- **Activity**: Nothing but the lines from the one containing "At what coordinates" to the end of the data should be copied, exactly, and the pictures stay out.

- **Data records**:
* * *

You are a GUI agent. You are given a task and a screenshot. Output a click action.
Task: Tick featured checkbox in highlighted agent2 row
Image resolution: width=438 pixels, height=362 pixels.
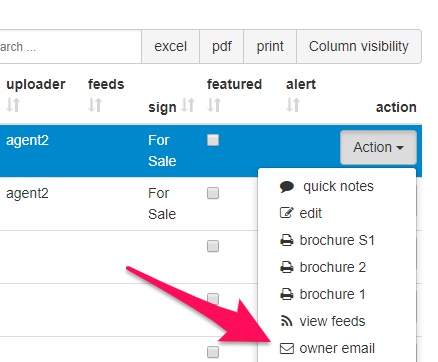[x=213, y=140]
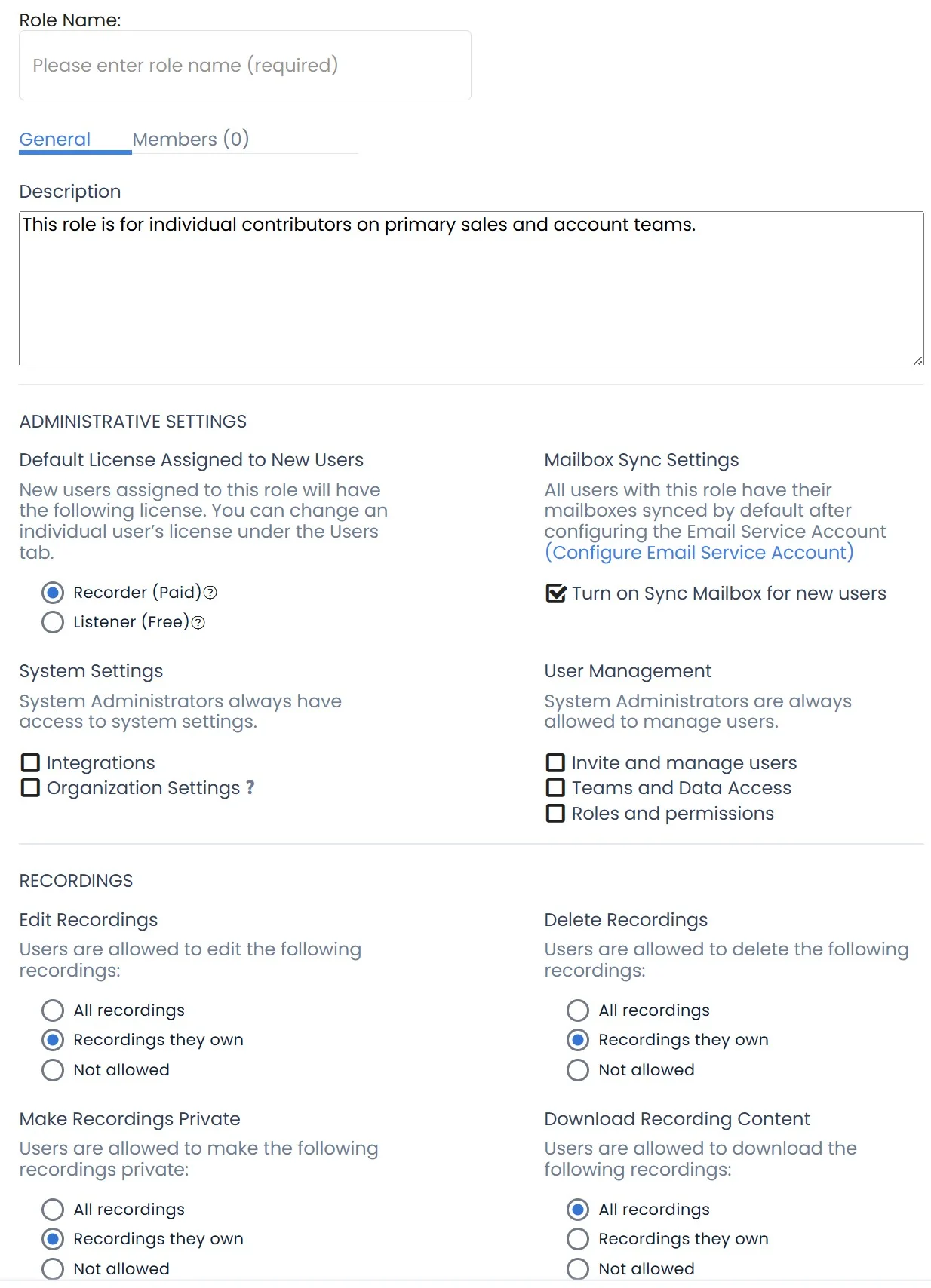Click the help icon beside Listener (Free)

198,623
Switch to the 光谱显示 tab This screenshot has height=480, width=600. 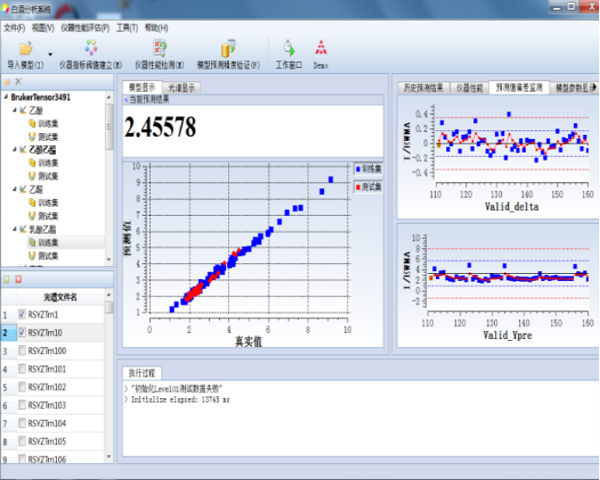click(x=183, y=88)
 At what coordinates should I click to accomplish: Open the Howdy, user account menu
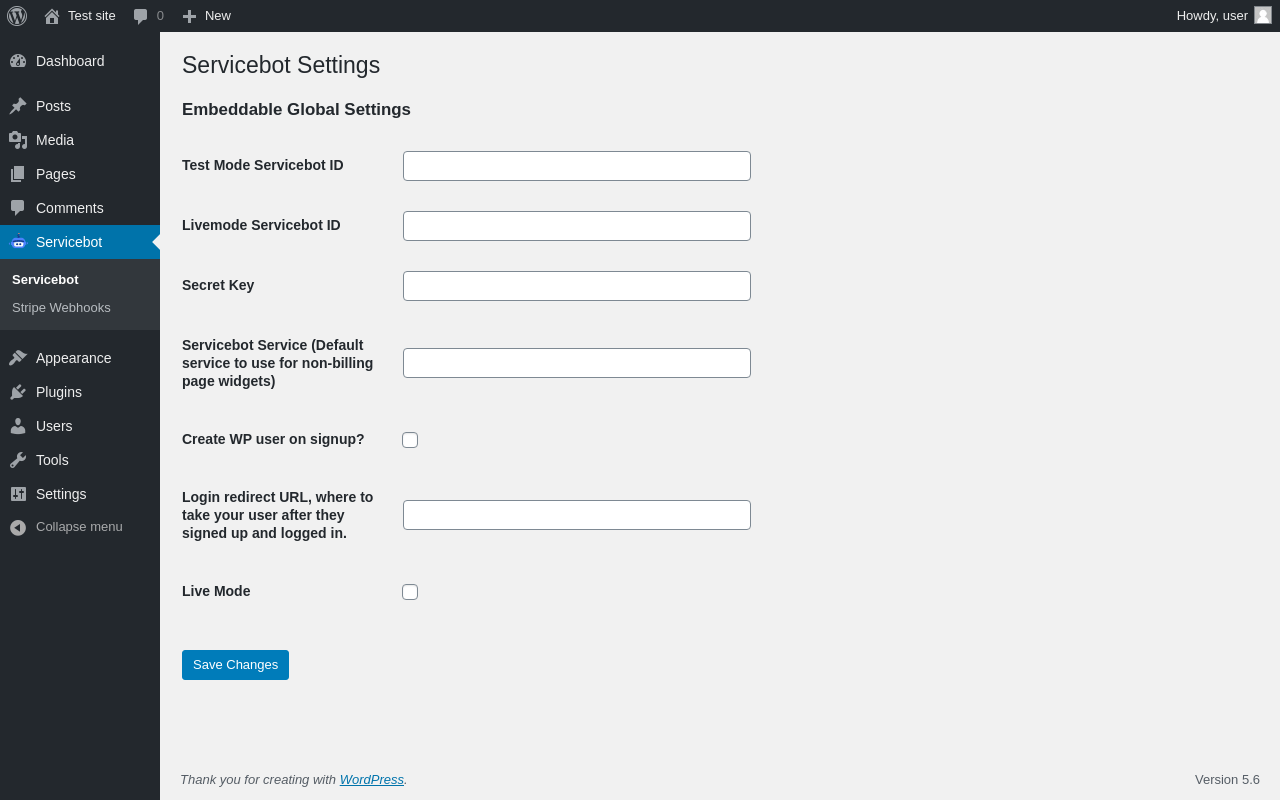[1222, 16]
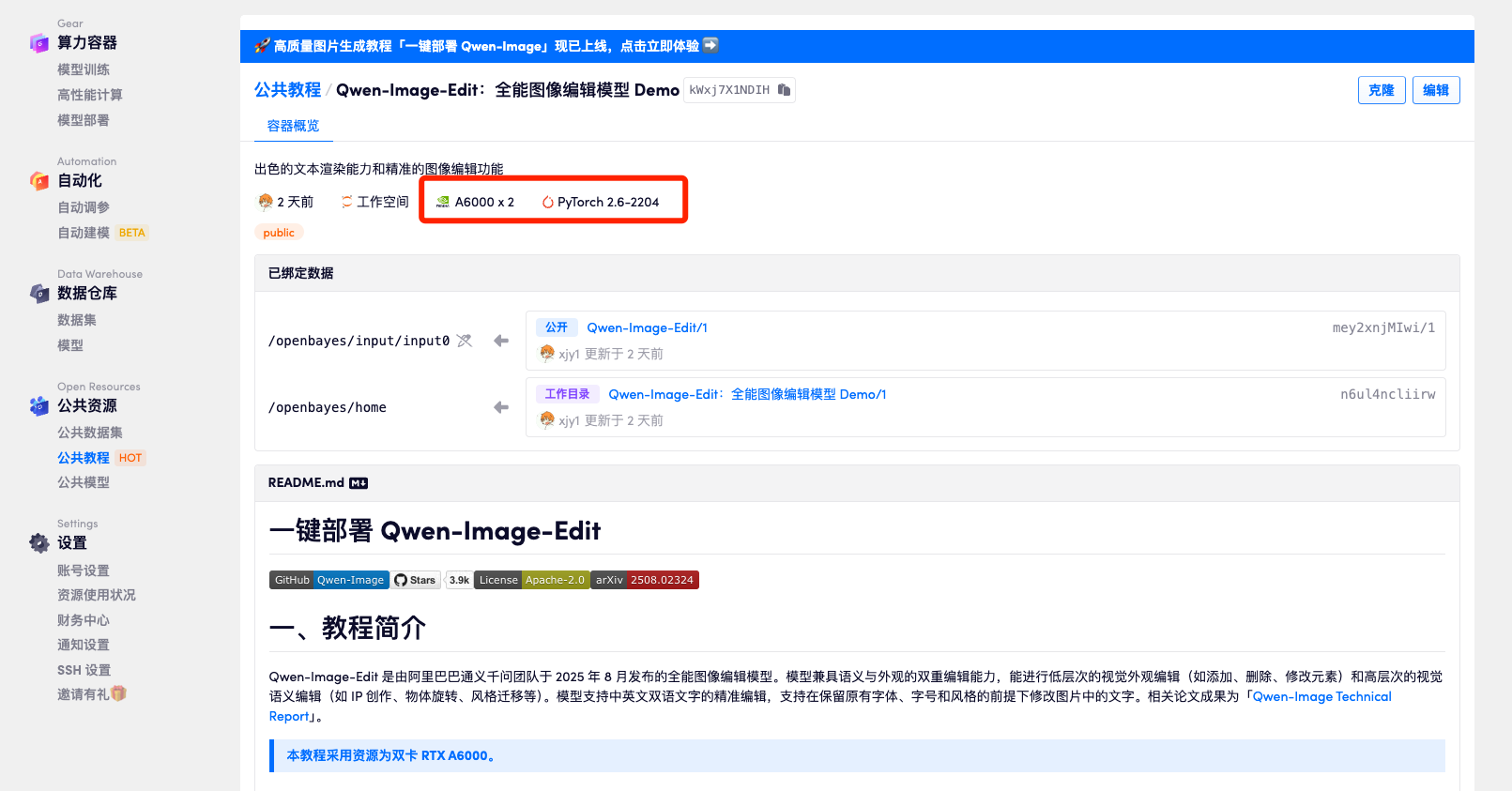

* * *

- **Task answer**:
 At what coordinates should I click to accomplish: Open the Howdy, user account menu
[1222, 16]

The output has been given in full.